Sunset laughs raucously at that, and I can’t help but join her. After all the bullshit of surviving the Trials and getting back into the world, and then trying to find a place in it between all the nightmares and trauma, I think we owe ourselves a little laughter.

“Alright, fine,” Sunset says, shaking her head. “Just promise me you’ll try and be happy with her, okay? I want to see my ‘sister’ happy, for once.”

“I am happy, Red,” I assure her, letting the jokes and sarcasm fall away. “Seriously, I’m really happy, thank you.”

Sunset sighs and nods.

“I’d do anything for you girls, you know that,” she says softly. “I always will.”

I nod. I don’t need her to tell me that to know it. She died for us, or all but. She locked herself in Hell just to give us the chance to get free, without any promise to making it back on her own. I’ve never had anyone do something like that for me, so it was hard to ask her to use her powers to walk into Redheart’s dreams and see if she really did feel the way I thought she felt about me.

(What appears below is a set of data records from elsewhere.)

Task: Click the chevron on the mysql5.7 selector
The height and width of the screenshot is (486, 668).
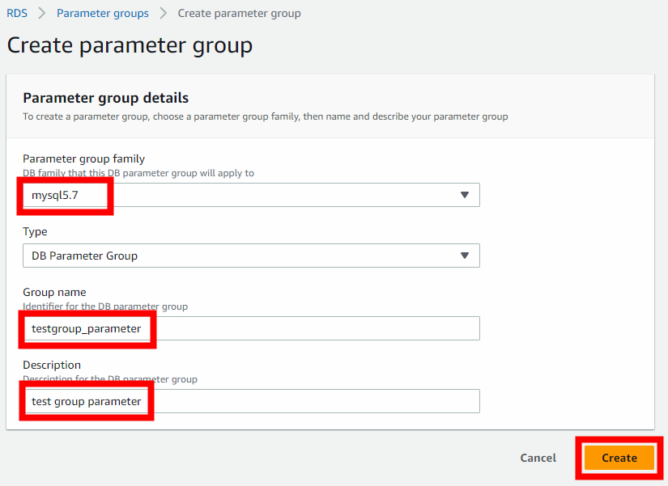Action: (465, 195)
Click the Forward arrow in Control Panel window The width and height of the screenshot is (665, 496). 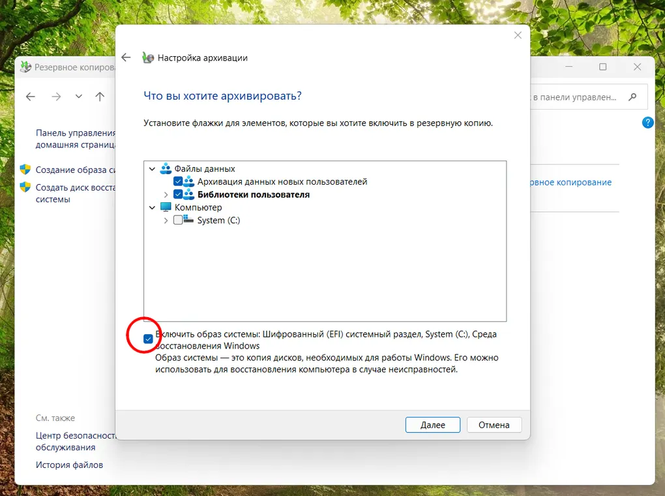[57, 97]
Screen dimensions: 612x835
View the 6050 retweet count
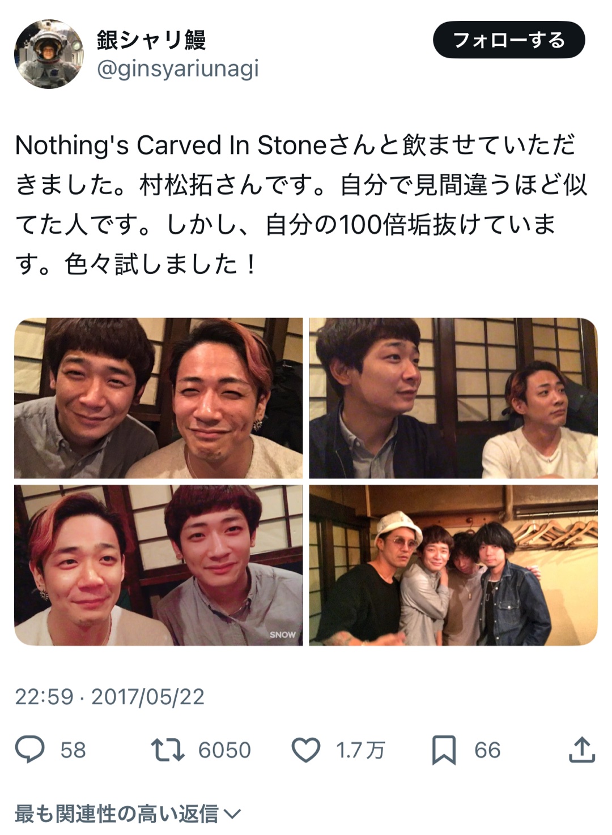pos(224,750)
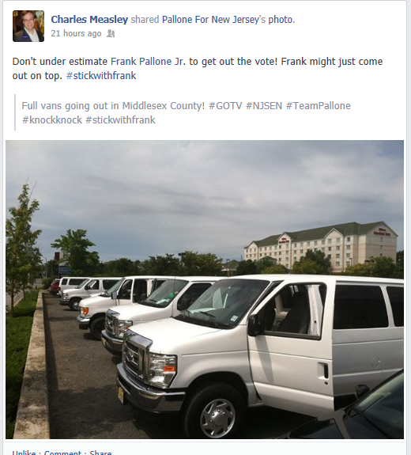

Times like this I miss my old powers. If I’d still had my gem I could have just taken a nibble of Redheart’s emotional aura and known for certain, but that was all in the past.

//Doctor Blaze to the ED, please. Doctor Blaze to the ED.//

The intercom blares my name and I roll my eyes.

“Once more unto the breach,” I say as I stand up and grab my intercom, a little black cylinder that looks like half a recorder and hit the call button.

“Call Kindheart." I say, and I wait as it connects. Once it chirps I speak up again. "This is Blaze, I’m on my way, what’re we looking at?”

//Stab victim. EMT’s say they're extremely deep wounds, open lacerations, patient isn't clotting right and she’s bleeding out.//

Sunset frowns and I curse. “See ya later, Red, time to stitch up Canterlot again.”

I’m not sure why but as I’m running down the hall towards the ED I get a cold pit of fear in my stomach. Something about this feels… strange.

Familiar.

Whatever… I’ve got a job to do and I’m gonna do it. I’m a doctor, after all.